··· Extract provided

Canada’s Rental Vacancy Rate Decreases

OTTAWA, June 9, 2011 — The average rental apartment vacancy rate in Canada's 35 major centres1 decreased slightly to 2.5 per cent in April 2011, from 2.9 per cent in April 2010, according to the spring Rental Market Survey2 released today by Canada Mortgage and Housing Corporation (CMHC).

“Immigration continues to be a factor in supporting rental housing demand. Recent immigrants tend to rent first before becoming homeowners,” said Bob Dugan, Chief Economist at CMHC's Market Analysis Centre. “In addition, condominium completions moved lower in the past months, while rental apartment unit completions remained relatively stable. As a result, the overall demand for rental apartment units increased faster than supply for this type of housing. Accordingly, this pushed Canada’s vacancy rate downward.”

The results of CMHC’s spring survey reveal that, in April 2011, the major centres with the lowest vacancy rates were Winnipeg and Regina (0.7 per cent), Québec (1.0 per cent), Toronto (1.6 per cent) and Kingston (1.7 per cent). At the provincial level, Manitoba had the lowest vacancy rate at 0.7 per cent. All other provinces had rates above 2.0 per cent.

The survey reveals that the major centres with the highest vacancy rates were Windsor (9.4 per cent), Kelowna and Abbotsford (6.6 per cent) and Charlottetown (4.9 per cent). On a provincial basis, the highest vacancy rate was in Alberta (4.7 per cent).

The Canadian average two-bedroom rent in new and existing structures was $864 in April 2011, compared to $848 in April 2010. With respect to the census metropolitan areas (CMAs), the highest average monthly rents for two-bedroom apartments in new and existing structures in Canada’s major centres were in Vancouver ($1,181), Toronto ($1,124); Ottawa – Gatineau, Ontario part ($1,056), Calgary ($1,040), Edmonton ($1,029) and Victoria ($1,024). These were the only major centres with average rents at or above $1,000 per month. Provincially, the highest average monthly rents were in Alberta ($1,029), British Columbia ($1,015) and Ontario ($980).

The lowest average monthly rents for two-bedroom apartments in new and existing structures were in Saguenay ($542), Trois-Rivières ($546) and Sherbrooke ($577). On a provincial basis, the lowest monthly rents were in Quebec ($671), New Brunswick ($672) and Newfoundland and Labrador ($683).

······

■ Task instructions ■
1 - Translate this sentence from the rental vacancy release into Spanish: "At the provincial level, Manitoba had the lowest vacancy rate at 0.7 per cent."
2 - Reproduce the part of the rental vacancy release starting with "The survey reveals" and going on through "and Ontario ($980).".

··· Provided data

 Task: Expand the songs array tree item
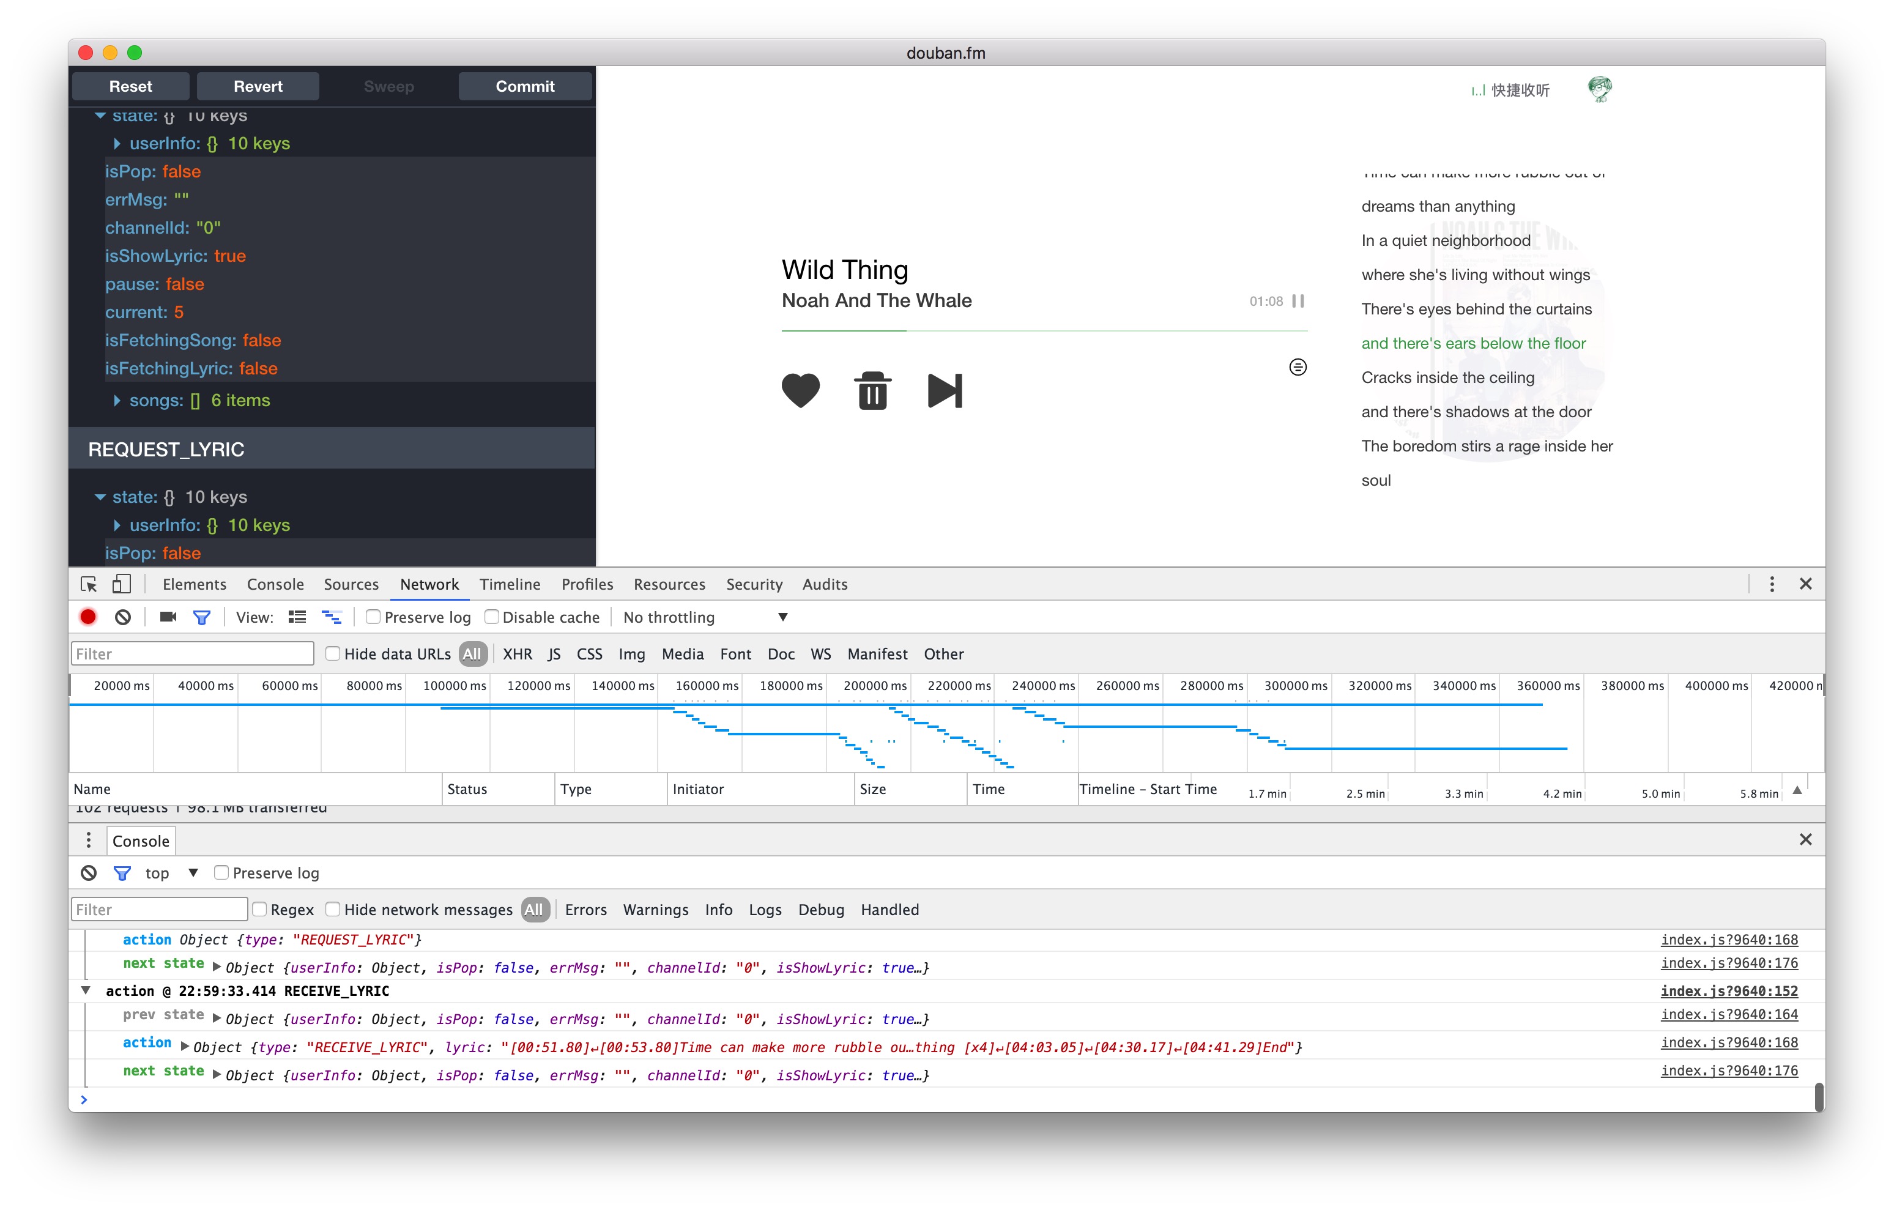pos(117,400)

······

■ Task-by-task outputs ■
1 - A nivel provincial, Manitoba tuvo la tasa de desocupación más baja, del 0,7 por ciento.

2 -
The survey reveals that the major centres with the highest vacancy rates were Windsor (9.4 per cent), Kelowna and Abbotsford (6.6 per cent) and Charlottetown (4.9 per cent). On a provincial basis, the highest vacancy rate was in Alberta (4.7 per cent).

The Canadian average two-bedroom rent in new and existing structures was $864 in April 2011, compared to $848 in April 2010. With respect to the census metropolitan areas (CMAs), the highest average monthly rents for two-bedroom apartments in new and existing structures in Canada’s major centres were in Vancouver ($1,181), Toronto ($1,124); Ottawa – Gatineau, Ontario part ($1,056), Calgary ($1,040), Edmonton ($1,029) and Victoria ($1,024). These were the only major centres with average rents at or above $1,000 per month. Provincially, the highest average monthly rents were in Alberta ($1,029), British Columbia ($1,015) and Ontario ($980).